A partir del próximo verano, y según explicó este jueves el consejero Juan José Güemes, cuando un paciente llame al ambulatorio de su barrio tendrá tres opciones por este orden: le atenderá el
personal administrativo; le responderá un
contestador telefónico -si los primeros están ocupados- que resolverá en el momento su petición; o podrá elegir ser atendido por el operador de un
centro de llamadas que le dará varias opciones y también gestionará las primeras citas con el especialista en cualquier hospital regional. Cuando la fecha esté concretada, el paciente recibirá un mensaje en su teléfono móvil, en su e-mail o bien por correo a modo de recordatorio.
Con este sistema de 'reparto de juego' el paciente "nunca" quedará sin respuesta y verá a su especialista "
ese mismo día" si se trata de un caso urgente (en el caso, por ejemplo, de sospechas de cáncer) o "
en menos de cuarenta días" en el resto de los casos. Ahora bien, deberá estar dispuesto a desplazarse a cualquier punto de la Comunidad y a ser atendido por un médico que no sea el suyo habitual si quiere resolver la consulta cuanto antes. cada usuario también podrá
gestionar sus propias citas por Internet o en alguno de los 320 terminales que a tal efecto van a instalarse en los ambulatorios de la región.

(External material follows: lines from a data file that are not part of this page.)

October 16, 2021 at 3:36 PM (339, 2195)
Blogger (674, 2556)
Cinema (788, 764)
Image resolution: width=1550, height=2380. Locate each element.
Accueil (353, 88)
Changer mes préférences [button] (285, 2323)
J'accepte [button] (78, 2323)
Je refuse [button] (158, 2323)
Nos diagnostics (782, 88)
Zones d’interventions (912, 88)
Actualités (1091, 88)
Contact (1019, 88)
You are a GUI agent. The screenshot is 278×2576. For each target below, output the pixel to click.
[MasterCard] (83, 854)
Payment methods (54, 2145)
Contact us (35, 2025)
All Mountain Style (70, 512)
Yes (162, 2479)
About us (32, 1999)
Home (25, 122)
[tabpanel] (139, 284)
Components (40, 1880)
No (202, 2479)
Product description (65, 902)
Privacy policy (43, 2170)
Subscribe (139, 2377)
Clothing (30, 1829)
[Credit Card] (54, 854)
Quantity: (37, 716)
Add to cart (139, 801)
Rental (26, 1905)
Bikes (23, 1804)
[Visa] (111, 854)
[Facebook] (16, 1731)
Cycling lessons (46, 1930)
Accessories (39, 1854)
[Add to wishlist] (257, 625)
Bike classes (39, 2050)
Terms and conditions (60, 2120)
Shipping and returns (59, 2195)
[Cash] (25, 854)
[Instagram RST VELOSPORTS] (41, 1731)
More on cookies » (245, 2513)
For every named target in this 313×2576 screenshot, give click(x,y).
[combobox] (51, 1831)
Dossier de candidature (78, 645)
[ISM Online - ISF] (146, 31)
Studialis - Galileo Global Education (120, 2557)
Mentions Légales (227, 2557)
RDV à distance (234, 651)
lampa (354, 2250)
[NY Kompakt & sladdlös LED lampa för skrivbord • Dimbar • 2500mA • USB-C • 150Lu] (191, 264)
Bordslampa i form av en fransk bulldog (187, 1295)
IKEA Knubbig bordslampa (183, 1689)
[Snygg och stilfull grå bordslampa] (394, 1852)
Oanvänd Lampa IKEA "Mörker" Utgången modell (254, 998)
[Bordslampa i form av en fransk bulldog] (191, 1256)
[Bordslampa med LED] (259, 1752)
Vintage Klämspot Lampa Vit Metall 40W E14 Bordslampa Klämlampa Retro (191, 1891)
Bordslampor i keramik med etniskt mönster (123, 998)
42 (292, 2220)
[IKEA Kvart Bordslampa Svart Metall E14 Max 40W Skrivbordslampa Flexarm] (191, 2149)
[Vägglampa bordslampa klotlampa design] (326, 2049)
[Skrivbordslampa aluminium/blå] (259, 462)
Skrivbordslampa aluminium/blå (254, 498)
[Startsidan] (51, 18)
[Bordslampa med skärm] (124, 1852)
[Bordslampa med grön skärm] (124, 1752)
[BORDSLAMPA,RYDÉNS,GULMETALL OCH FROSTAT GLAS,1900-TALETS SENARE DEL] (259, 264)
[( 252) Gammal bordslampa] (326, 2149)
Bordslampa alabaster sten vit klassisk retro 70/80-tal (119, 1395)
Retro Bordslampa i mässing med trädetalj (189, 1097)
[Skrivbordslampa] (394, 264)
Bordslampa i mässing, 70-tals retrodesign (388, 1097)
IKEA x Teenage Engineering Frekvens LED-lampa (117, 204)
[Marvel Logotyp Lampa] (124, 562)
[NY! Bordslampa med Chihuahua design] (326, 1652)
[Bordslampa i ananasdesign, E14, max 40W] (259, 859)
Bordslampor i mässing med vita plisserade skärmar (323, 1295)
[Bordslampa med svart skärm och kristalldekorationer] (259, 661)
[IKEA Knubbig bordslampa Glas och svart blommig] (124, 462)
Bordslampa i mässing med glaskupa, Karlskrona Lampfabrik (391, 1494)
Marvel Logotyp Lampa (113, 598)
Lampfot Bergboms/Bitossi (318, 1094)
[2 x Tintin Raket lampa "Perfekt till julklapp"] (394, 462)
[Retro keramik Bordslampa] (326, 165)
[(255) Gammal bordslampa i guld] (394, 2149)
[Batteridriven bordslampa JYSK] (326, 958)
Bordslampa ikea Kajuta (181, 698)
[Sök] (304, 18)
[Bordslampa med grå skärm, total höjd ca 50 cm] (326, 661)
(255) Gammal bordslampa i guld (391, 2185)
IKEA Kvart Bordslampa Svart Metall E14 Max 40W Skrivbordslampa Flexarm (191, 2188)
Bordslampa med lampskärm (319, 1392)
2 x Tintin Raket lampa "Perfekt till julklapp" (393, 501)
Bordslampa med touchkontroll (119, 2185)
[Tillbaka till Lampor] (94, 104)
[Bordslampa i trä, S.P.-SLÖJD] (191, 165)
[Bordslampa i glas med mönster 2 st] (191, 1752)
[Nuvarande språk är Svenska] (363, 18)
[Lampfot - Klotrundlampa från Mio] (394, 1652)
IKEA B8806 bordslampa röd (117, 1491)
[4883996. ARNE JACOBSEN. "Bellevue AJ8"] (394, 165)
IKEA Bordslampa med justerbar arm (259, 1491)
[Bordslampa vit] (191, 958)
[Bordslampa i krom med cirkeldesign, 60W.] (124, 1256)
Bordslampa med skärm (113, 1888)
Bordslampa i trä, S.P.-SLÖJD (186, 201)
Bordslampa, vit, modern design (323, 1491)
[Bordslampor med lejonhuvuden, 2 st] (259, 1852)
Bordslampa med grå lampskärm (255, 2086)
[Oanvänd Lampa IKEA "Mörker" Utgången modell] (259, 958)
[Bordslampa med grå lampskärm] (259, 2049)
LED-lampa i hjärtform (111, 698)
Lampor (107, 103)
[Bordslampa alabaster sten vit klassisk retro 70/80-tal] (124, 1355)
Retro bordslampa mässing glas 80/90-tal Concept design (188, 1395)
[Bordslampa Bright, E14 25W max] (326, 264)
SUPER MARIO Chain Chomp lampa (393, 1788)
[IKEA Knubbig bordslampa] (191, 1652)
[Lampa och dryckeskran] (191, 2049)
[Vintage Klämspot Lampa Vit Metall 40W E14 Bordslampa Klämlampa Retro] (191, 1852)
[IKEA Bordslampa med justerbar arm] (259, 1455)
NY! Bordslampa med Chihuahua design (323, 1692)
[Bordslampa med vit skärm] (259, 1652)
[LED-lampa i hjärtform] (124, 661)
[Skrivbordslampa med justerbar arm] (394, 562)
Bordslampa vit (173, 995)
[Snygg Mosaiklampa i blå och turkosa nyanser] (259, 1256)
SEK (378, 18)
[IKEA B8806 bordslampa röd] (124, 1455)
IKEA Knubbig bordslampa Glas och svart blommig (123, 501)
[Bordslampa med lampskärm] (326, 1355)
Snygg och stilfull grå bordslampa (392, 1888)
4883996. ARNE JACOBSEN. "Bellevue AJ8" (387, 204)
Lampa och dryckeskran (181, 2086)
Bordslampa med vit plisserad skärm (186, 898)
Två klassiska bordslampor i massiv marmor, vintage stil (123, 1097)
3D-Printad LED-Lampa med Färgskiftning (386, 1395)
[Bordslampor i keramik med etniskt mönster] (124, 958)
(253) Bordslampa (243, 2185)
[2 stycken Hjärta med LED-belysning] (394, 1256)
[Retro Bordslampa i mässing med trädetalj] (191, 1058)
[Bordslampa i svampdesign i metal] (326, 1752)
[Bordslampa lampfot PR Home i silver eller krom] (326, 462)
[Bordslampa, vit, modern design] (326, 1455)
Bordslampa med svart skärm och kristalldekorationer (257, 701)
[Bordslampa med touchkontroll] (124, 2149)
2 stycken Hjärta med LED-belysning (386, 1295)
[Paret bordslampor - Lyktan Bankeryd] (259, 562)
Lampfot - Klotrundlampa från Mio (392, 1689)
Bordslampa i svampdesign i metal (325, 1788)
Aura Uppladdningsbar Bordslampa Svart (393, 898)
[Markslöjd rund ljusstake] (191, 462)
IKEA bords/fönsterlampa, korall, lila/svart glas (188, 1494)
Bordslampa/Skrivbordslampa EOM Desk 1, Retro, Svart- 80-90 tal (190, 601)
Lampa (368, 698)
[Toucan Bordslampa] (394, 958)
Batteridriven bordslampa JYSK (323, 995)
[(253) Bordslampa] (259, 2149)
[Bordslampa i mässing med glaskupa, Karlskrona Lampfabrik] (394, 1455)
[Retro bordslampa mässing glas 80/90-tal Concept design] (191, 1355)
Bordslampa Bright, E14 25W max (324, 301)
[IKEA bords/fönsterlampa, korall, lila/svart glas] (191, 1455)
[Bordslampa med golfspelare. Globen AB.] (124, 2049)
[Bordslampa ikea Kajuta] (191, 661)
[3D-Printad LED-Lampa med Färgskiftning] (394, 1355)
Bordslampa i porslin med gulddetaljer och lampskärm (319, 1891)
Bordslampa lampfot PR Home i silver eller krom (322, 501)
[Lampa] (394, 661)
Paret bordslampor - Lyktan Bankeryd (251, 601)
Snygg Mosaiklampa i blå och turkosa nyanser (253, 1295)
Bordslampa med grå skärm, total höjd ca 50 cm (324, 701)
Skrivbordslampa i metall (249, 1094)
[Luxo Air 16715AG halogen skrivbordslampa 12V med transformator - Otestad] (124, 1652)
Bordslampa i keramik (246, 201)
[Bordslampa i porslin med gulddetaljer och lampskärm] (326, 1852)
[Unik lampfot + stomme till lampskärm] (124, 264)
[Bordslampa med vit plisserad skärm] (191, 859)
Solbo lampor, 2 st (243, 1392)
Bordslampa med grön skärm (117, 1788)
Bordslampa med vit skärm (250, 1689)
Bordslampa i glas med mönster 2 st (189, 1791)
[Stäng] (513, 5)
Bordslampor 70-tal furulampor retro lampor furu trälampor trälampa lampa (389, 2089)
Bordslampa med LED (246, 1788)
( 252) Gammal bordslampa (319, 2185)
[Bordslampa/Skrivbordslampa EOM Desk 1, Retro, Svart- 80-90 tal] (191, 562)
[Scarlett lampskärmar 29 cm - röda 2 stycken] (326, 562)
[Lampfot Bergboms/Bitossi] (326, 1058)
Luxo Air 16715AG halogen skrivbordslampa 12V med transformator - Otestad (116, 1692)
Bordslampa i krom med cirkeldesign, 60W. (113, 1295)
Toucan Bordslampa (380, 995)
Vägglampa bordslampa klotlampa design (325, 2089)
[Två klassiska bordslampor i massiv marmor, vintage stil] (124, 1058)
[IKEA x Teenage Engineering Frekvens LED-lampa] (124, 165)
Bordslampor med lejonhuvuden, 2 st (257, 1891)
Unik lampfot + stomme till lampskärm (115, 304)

¿Favorecer a las privadas?
Este call center centralizado, que será básico para el funcionamiento del
área única sanitaria y para poner en práctica la libre elección de médico, estará gestionado por la empresa Indra. Eso no significará, garantizó el consejero Güemes, que los administrativos de los centros de salud vayan a perder sus puestos. "Al contrario", aseguró, "podrán dar un mejor servicio presencial al paciente".
El Consejo de Gobierno de la Comunidad de Madrid aprobó este jueves la adjudicación a Indra del centro de gestión, que costará
26,8 millones de euros por 48 meses, bajo las suspicacias de PSOE e IU.
La oposición considera que el área única unida al call center servirá para enviar más pacientes
a la sanidad privada y penalizar a los de la sanidad pública. Esto es así, denuncian, porque dada la
saturación de los
centros públicos (en algunas especialidades como ginecología, obstetricia o traumatología las demoras superar los tres y cuatro meses), el paciente que quiera tratarse deberá pasar por la privada, que a su vez facturará a la Comunidad de Madrid. Al contrario, si el usuario quiere ser atendido en el hospital de su zona y por su médico, deberá transigir con la espera que haya.